GIVEN DATA –
-*-

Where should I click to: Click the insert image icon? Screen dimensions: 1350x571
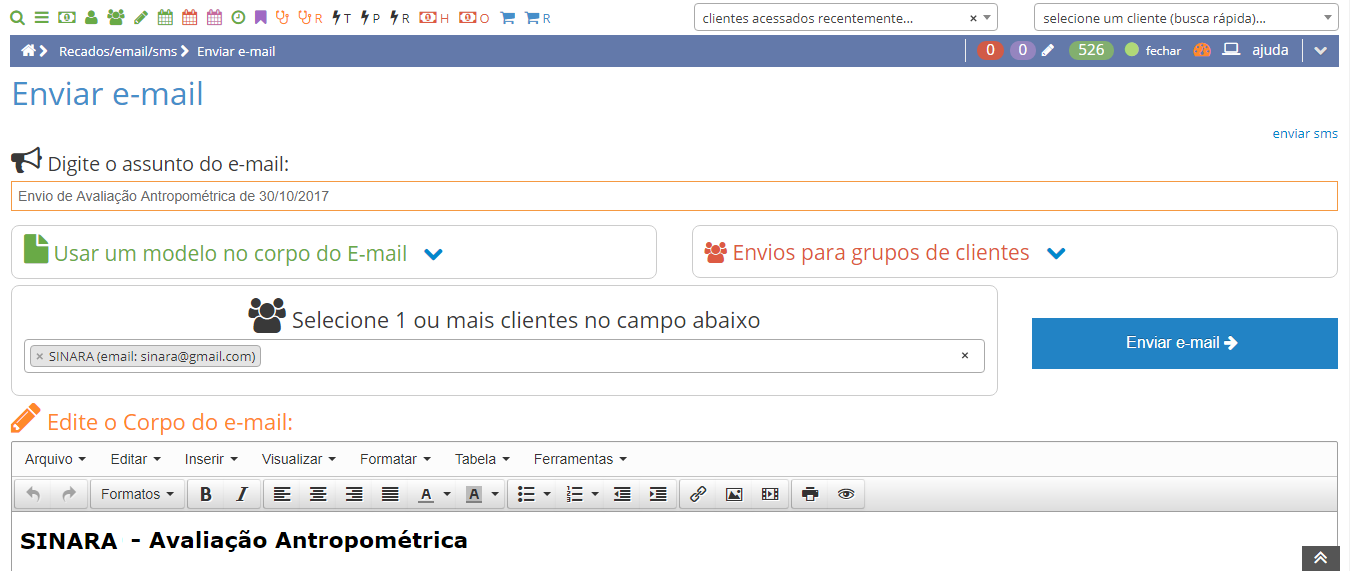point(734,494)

-*-

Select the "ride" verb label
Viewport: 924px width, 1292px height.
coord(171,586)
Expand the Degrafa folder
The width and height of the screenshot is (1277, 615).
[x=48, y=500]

-*-

YOUR OBJECTIVE – Output these records as a two-column CSV with the headers "prompt" and "location". Begin at the line that has "Where should I" and stop after the line that has "point(734,494)". Put each record's text and its answer in one quoted field each, replace line breaks with spaces, and leave out the pictures.

RESPONSE –
prompt,location
"Where should I click to: Click the insert image icon? Screen dimensions: 1350x571","point(734,494)"